Another new blog, this time examining where the principles of aiki can be seen in the techniques of Dentokan Aiki-Jujutsu. While Hakko Ryu forms of Aiki-Jujutsu place less stress on aiki than possibly Daito-Ryu or Aikido; I believe the principles are still there. From my own training aiki seems to be most connected to breaking balance in Dentokan Aiki-Jujutsu. Aiki is never talked about when explaining the waza (at least not at Shodan level), unless we are practising specific "aiki" variations. However, the principles of the circle, balance and posture and distance are. I believe all these principles are important to aiki both in Aiki-Jujutsu and Aikido, not just breaking balance. I hope my explanations are clear and concise.

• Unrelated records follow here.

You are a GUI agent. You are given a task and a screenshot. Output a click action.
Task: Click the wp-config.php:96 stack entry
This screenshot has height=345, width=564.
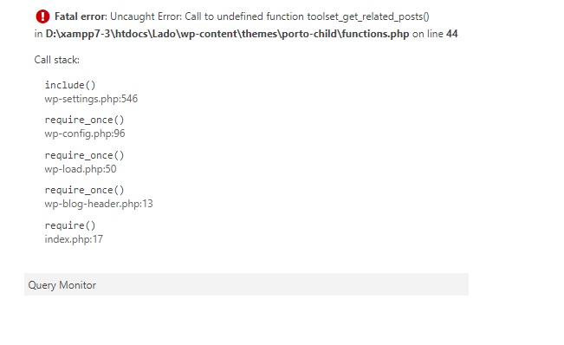tap(85, 133)
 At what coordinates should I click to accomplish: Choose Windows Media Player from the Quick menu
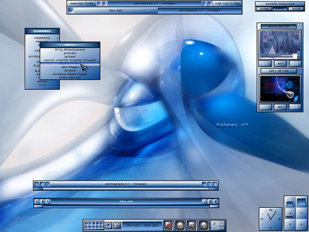click(70, 74)
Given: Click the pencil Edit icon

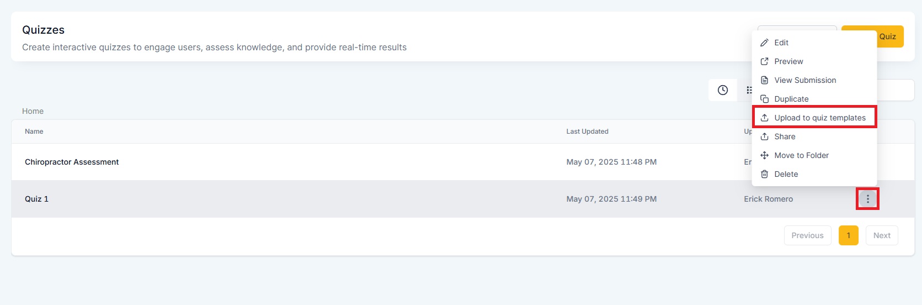Looking at the screenshot, I should pyautogui.click(x=764, y=43).
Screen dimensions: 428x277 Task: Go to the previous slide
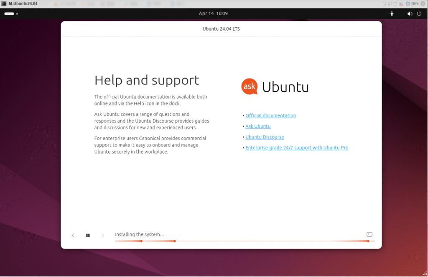pyautogui.click(x=73, y=236)
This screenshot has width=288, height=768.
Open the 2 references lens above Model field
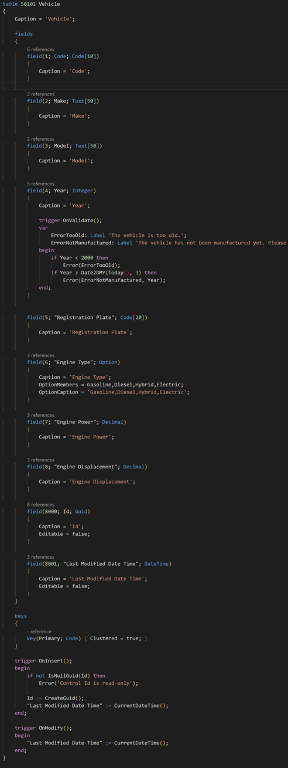coord(40,139)
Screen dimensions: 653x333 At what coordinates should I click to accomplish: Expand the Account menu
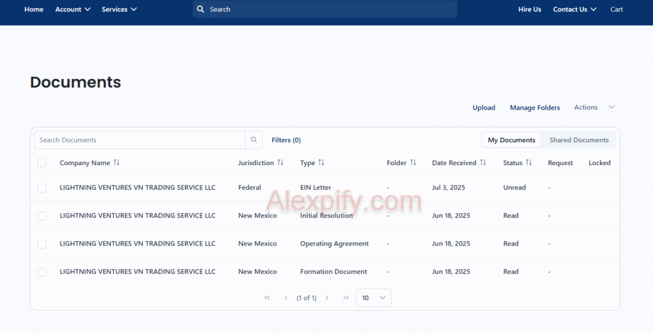(x=73, y=10)
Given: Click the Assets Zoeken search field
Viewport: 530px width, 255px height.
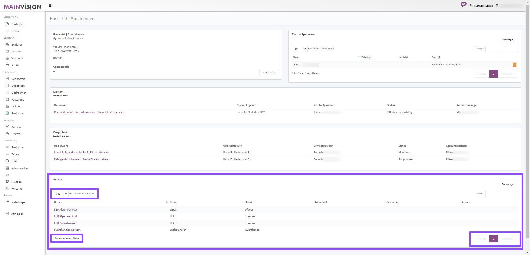Looking at the screenshot, I should click(x=501, y=194).
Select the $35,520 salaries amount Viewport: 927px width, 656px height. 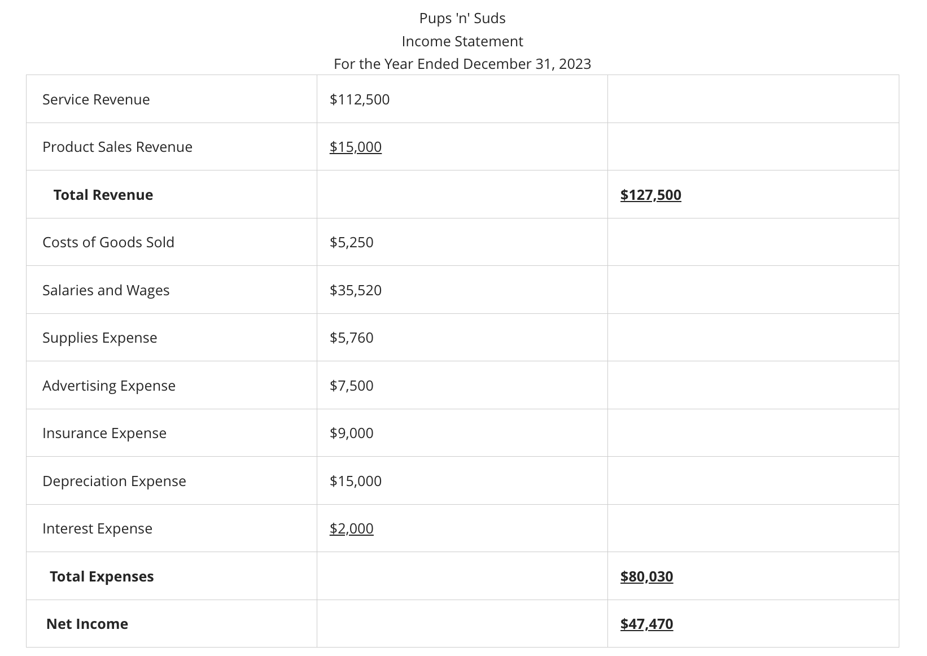click(356, 290)
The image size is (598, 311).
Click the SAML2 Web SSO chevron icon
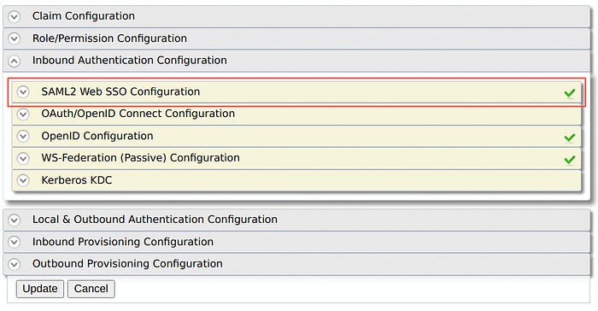[x=23, y=91]
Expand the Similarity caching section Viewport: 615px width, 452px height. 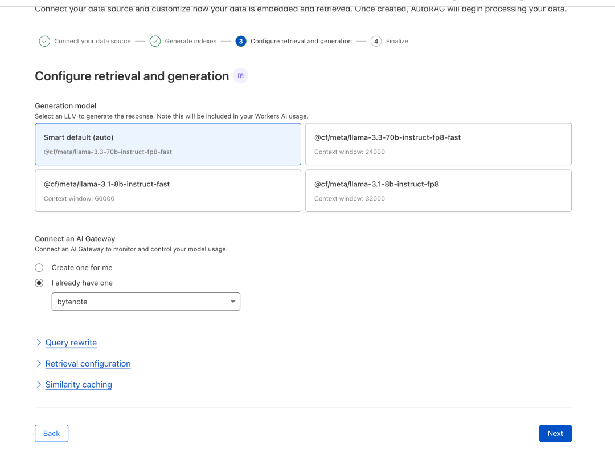(78, 384)
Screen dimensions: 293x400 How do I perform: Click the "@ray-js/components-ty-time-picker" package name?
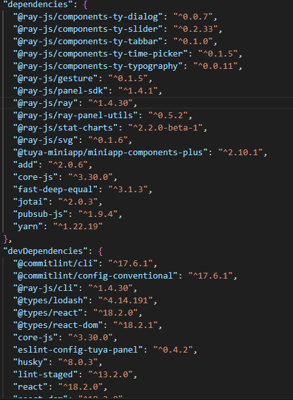coord(101,54)
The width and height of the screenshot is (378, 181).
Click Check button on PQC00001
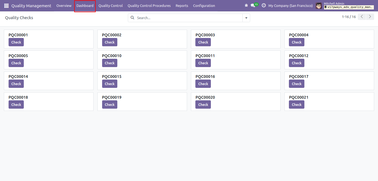[x=16, y=42]
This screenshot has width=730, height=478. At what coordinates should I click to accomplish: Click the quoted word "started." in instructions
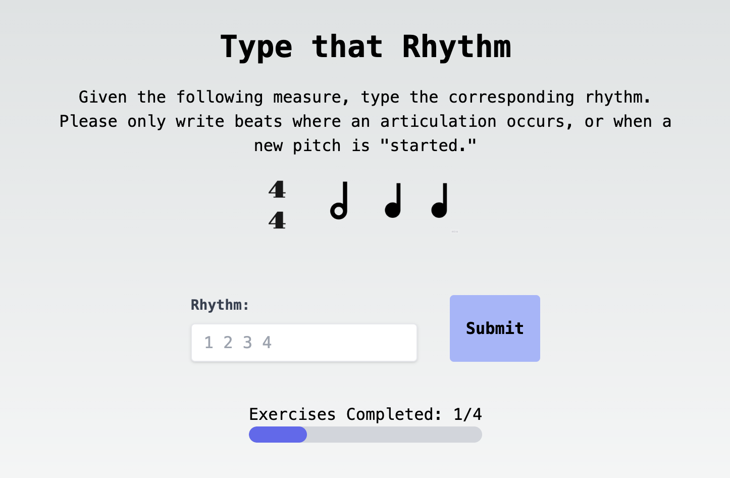pos(428,146)
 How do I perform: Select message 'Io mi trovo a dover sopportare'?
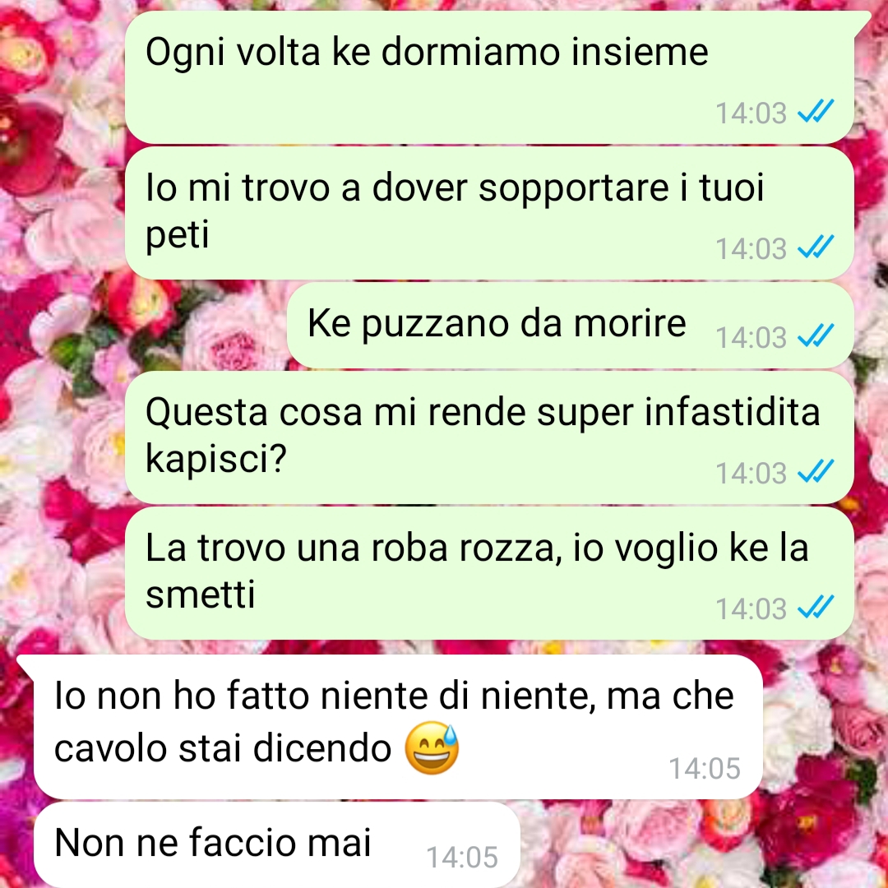(489, 213)
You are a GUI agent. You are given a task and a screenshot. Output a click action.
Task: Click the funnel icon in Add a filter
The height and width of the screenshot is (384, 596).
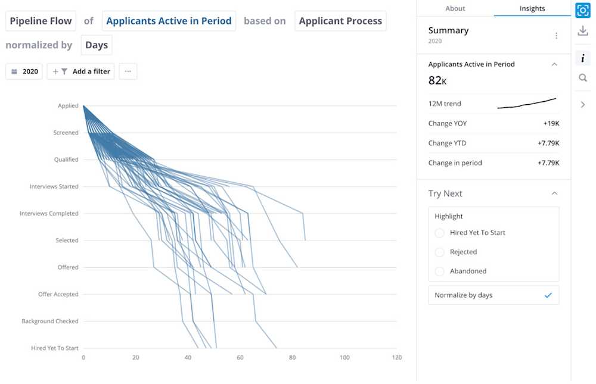tap(64, 71)
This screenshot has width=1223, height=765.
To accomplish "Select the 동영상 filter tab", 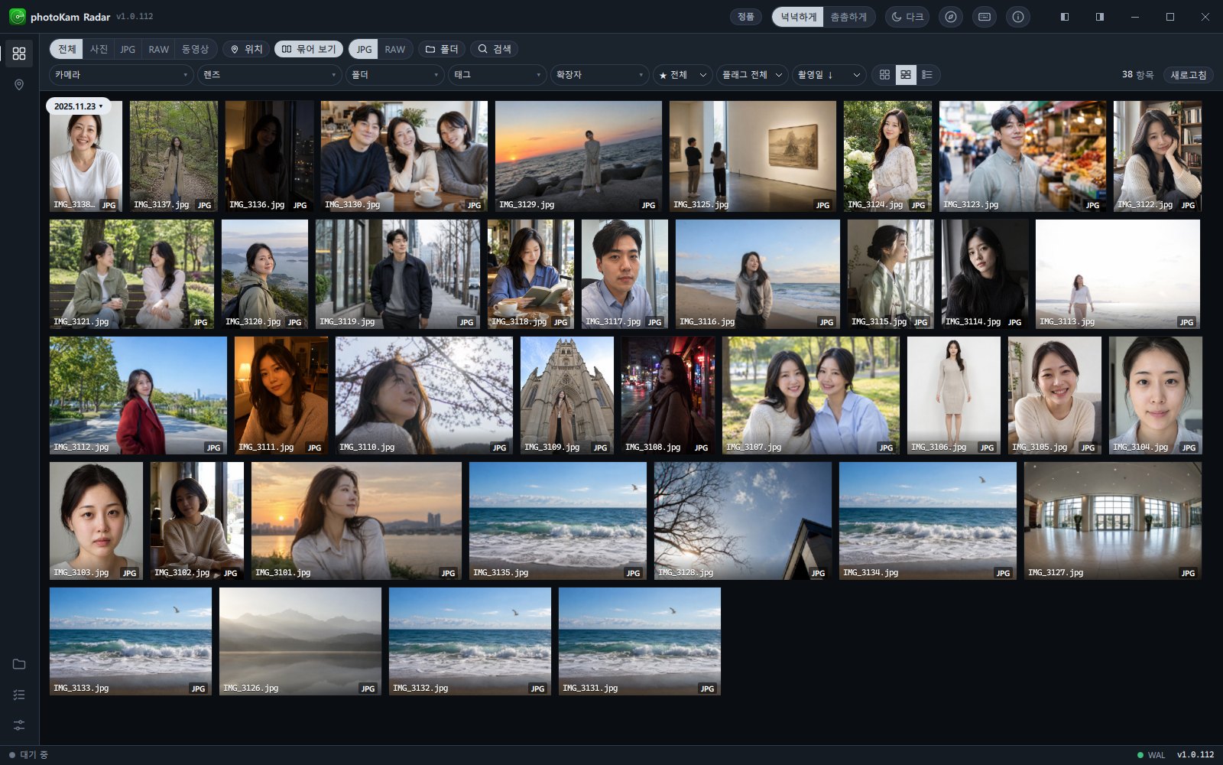I will (195, 49).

Hakkoryu includes principles and specific means by which to achieve aiki as core to the jujutsu and shiatsu aspects of the system. The opening section of the Hakkoryu shodan manual, which all mudansha first read, discusses kamae, eschewing use of force, and other qualities required for use of aiki, and use of ki specific to Hakkoryu through understanding of shiatsu (heck, the Hakkoryu public website even touches on these things openly).
Aiki Nage, for example, is a waza that appears early in the order of shodan-ge, and the spiraling in and yo that is required to create aiki is emphasized in that technique, building on the foundational in and yo of Hakko Dori (Hakkoryu's expression of Aiki Age, with emphasis on the atemi that generally differentiates Hakkoryu from Daito-ryu and aikido). Hakkoryu waza are ordered so that each informs its successors, so: Hakko Dori and Aiki Age, along with Atemi, lay the foundation for developing and using aiki, and ki via atemi, that are required for Te Kagami and the Osae Dori waza you mentioned in your blogpost.
Unfortunately, the degree to which these things are taught, and how they're taught, is a major mileage / kilometerage variable, as in Daito-ryu and aikido.